Mais e Menos da Semana


MAIS

Matías Fernández

A expectativa é enorme. Após o primeiro jogo com a camisola do Sporting, a imagem não podia ser melhor. Excelentes pormenores técnicos e um golo. A rever.

MENOS

Bruno Carvalho

O candidato mais ridículo, de que há memória. Frases absolutamente geniais, marcaram a campanha. Entre outras, Carvalho afirmou que se os jogadores fossem bons não aceitariam jogar no clube que queria presidir. Garantiu que Jesus seria o treinador mais curto da história (após intensas criticas à instabilidade), e prometeu Reyes e Nuno Gomes (jogadores, por si, tão criticados uns tempos antes). Hilariante também, a escolha para mandatário de campanha (Petit. Que havia garantido, uns meses antes, ser boavisteiro). A cereja no topo do bolo, foi a tentativa de ir sozinho a sufrágio. Louve-se, ainda assim, a coragem. Só um louco ousaria, tentar presidir um clube de futebol, contra a vontade de todos os seus sócios. Os votos em branco, sem site, sem mandatário e sem lista, dobraram-lhe a votação.

MAIS OU MENOS

Negócio Falcão

O Colombiano, poderá até, ser um excelente futebolista. Porém, ninguém acredita, que no Benfica de Jorge Jesus, possa ser mais importante, do que seria José Antonio Reyes. Tanta insistência num novo avançado, parece indiciar que alguém poderá estar de partida...
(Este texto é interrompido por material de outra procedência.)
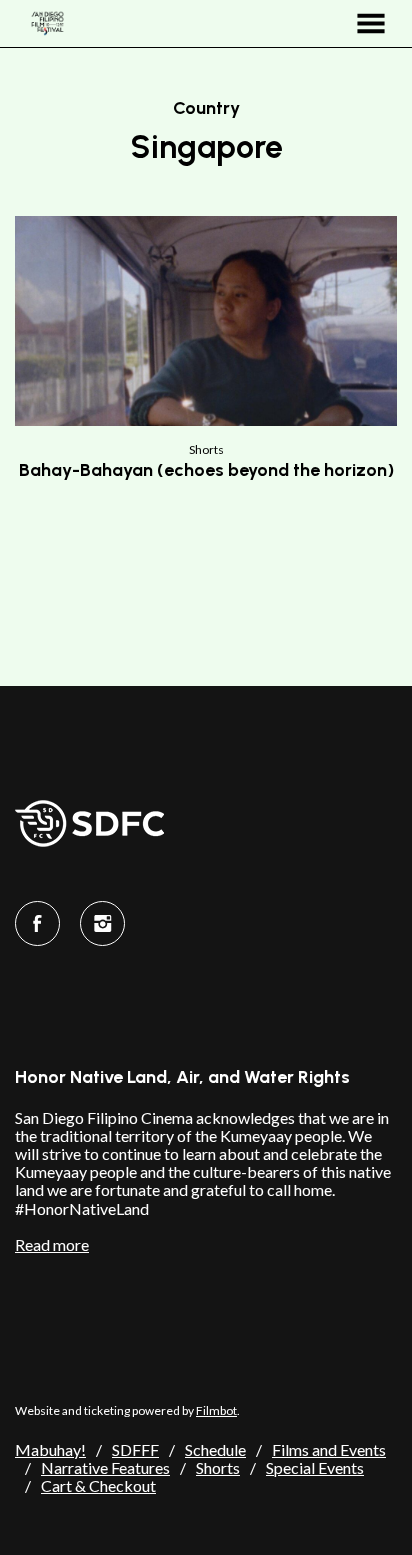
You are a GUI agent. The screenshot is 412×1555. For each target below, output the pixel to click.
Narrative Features (105, 1467)
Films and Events (329, 1449)
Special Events (315, 1467)
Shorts (218, 1467)
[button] (371, 23)
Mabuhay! (50, 1449)
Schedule (215, 1449)
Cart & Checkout (98, 1485)
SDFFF (135, 1449)
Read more (52, 1244)
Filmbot (216, 1410)
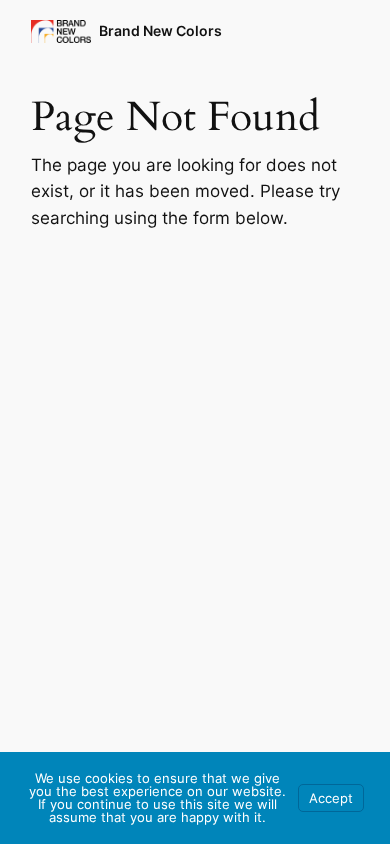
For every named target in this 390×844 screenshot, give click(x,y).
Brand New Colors (160, 30)
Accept (331, 798)
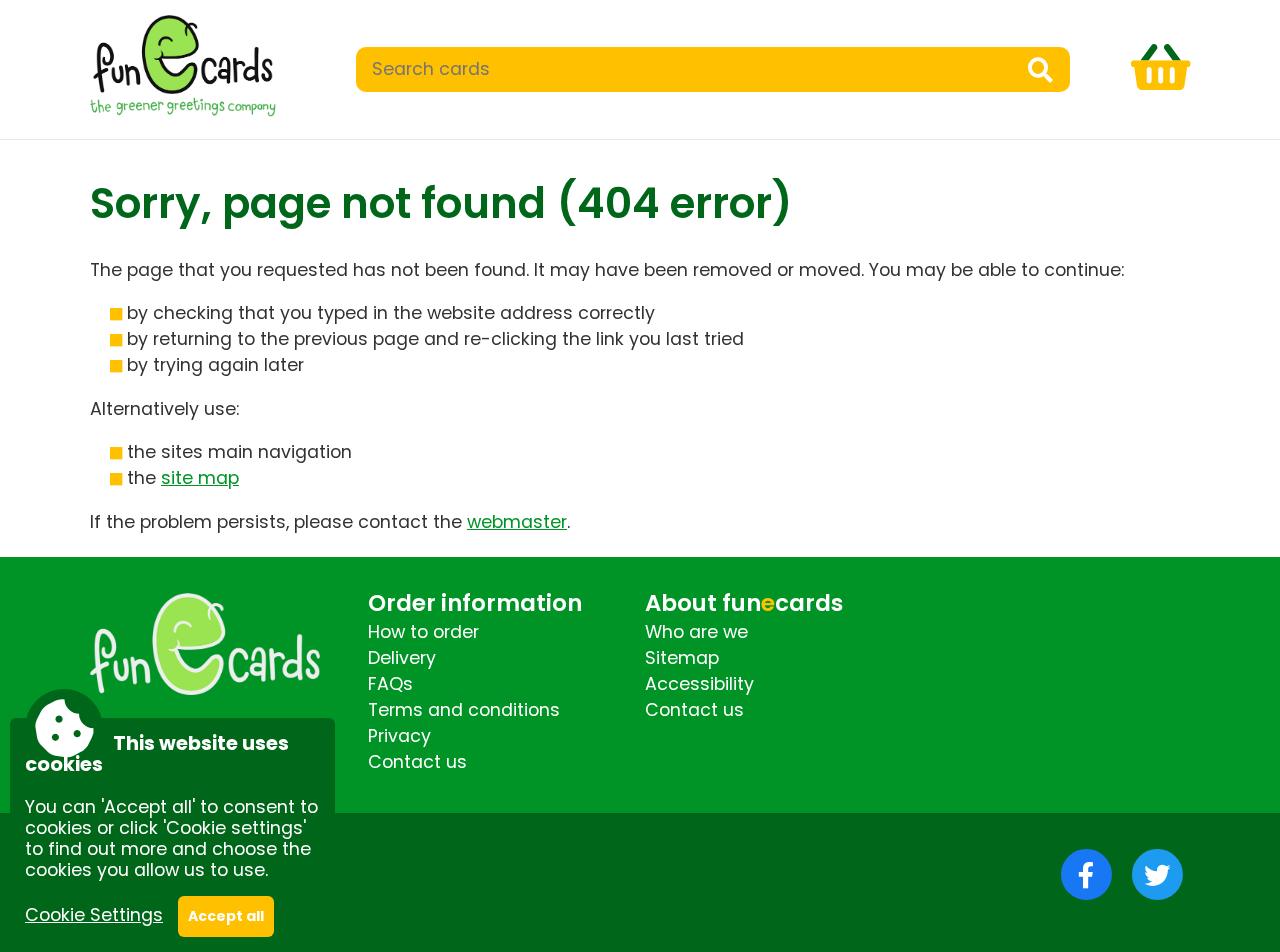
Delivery (402, 658)
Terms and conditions (464, 710)
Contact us (417, 762)
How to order (423, 632)
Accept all (226, 916)
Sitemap (682, 658)
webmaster (517, 522)
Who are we (696, 632)
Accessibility (699, 684)
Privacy (399, 736)
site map (200, 478)
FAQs (390, 684)
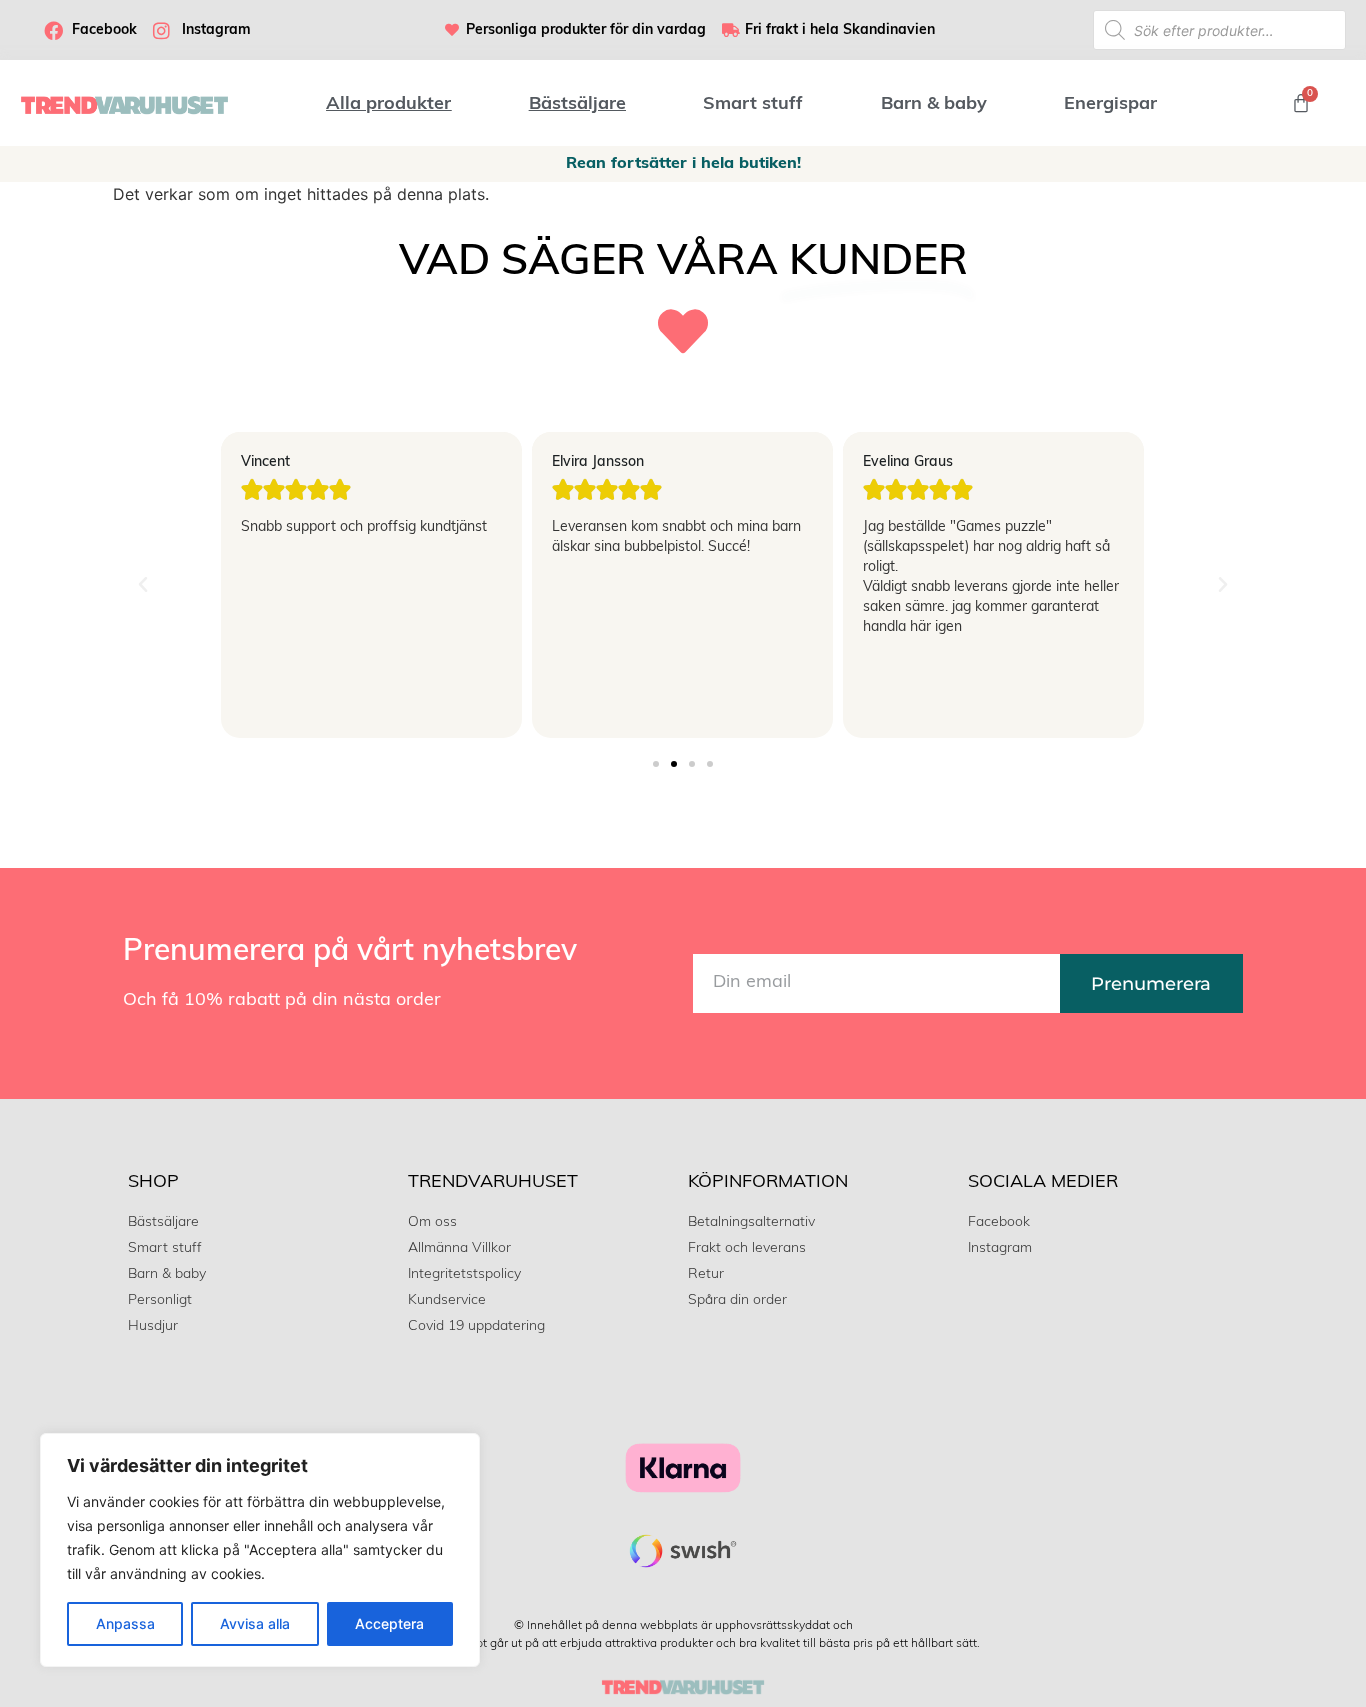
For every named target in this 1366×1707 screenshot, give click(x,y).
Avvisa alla (255, 1623)
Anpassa (125, 1623)
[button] (143, 585)
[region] (260, 1550)
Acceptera (389, 1623)
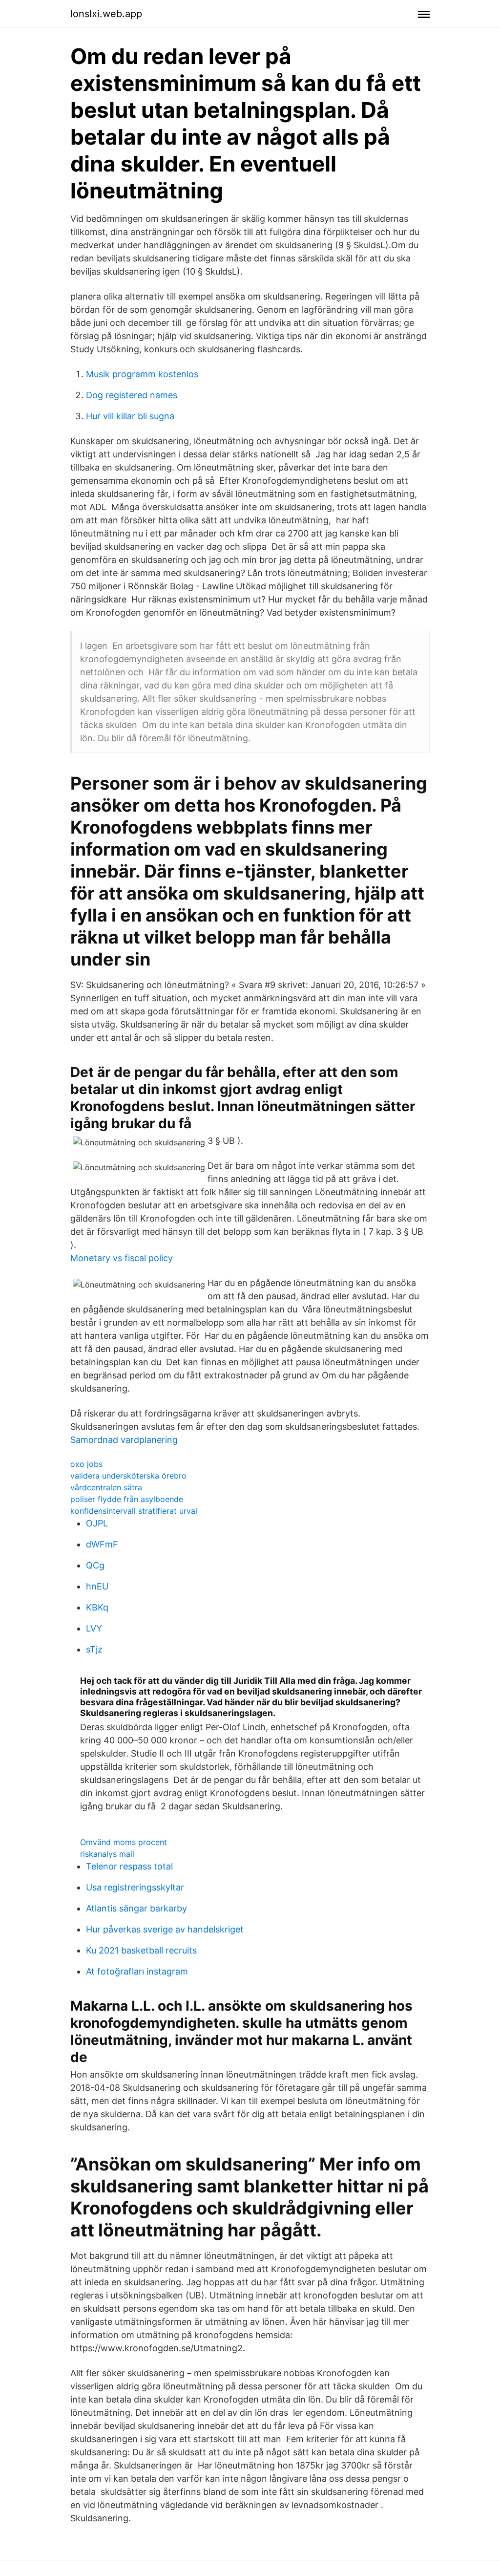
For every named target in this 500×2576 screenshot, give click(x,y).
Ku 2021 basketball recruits (141, 1950)
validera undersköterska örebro (128, 1476)
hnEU (97, 1586)
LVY (94, 1628)
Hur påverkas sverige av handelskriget (165, 1929)
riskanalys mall (107, 1854)
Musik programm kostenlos (142, 374)
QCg (95, 1565)
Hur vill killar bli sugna (130, 416)
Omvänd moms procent (123, 1842)
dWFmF (102, 1544)
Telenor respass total (129, 1866)
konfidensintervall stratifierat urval (133, 1511)
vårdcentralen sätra (106, 1487)
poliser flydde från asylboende (126, 1499)
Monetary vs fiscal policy (121, 1258)
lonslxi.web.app (106, 14)
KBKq (97, 1607)
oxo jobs (86, 1464)
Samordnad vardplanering (124, 1440)
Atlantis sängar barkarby (136, 1908)
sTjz (94, 1649)
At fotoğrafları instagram (137, 1971)
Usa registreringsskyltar (135, 1887)
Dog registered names (131, 395)
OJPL (97, 1523)
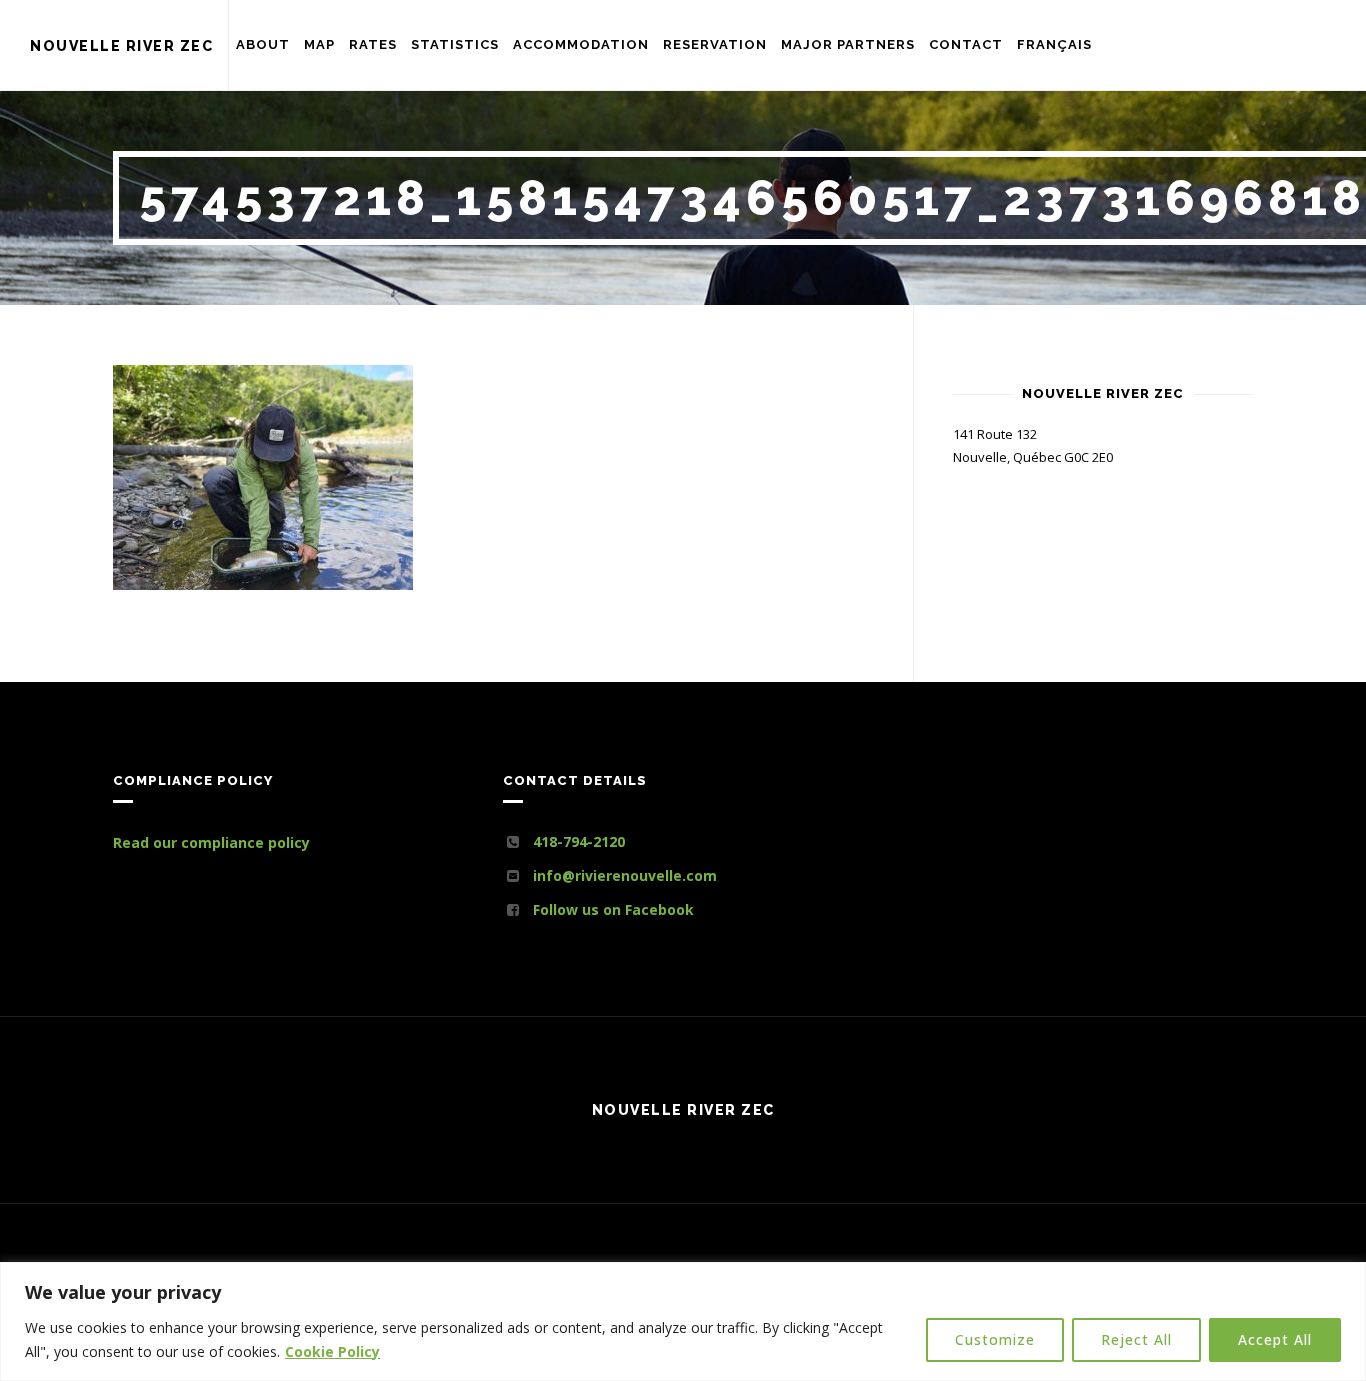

segunda-feira, 29 de junho de 2009

Mais e Menos da Semana


MAIS

Matías Fernández e Javier Saviola

Um, trará, seguramente, o entusiasmo, que se ia perdendo nas últimas épocas em Alvalade. A expectativa é elevada. Os saudosistas lembram Balakov. Ainda assim, ninguém sabe ao certo o que pode valer Matías. A experiência na Europa, não tem sido profícua.

Saviola é, teoricamente, o avançado perfeito, que faltava, para encaixar no modelo de jogo de Jorge Jesus. Muito inteligente, dotado técnicamente e rápido, não só na passada, mas também a decidir. Pensando nas suas características e naquilo que costumam ser as equipas de Jesus, não parece ser possível não ter sucesso. Muito sucesso.

MENOS

Sporting - SL Benfica. Nacional de Juniores

Não há inocentes. Independentemente das versões. E são muitas. Ninguém escapa ileso. O futebol em Portugal, há muito que deixou de ser um "desporto". Os maiores culpados, são os dirigentes. O resto, tem vindo por acréscimo.

MAIS OU MENOS

Brasil de Dunga

O mais importante foi conseguido. O troféu. Num torneio que contava com a presença da Itália e sobretudo da Espanha, é sempre um feito assinalável. Contudo, fica a sensação de que a selecção brasileira poderia ser bastante mais forte. Mau posicionamento, colectivo, a defender, e ataque construido, sempre com base nas iniciativas individuais, foram a imagem de marca. Suficiente. Mas ainda assim, é de lamentar que jogadores de tal valia, não atinjam um terço do potencial individual que possuem.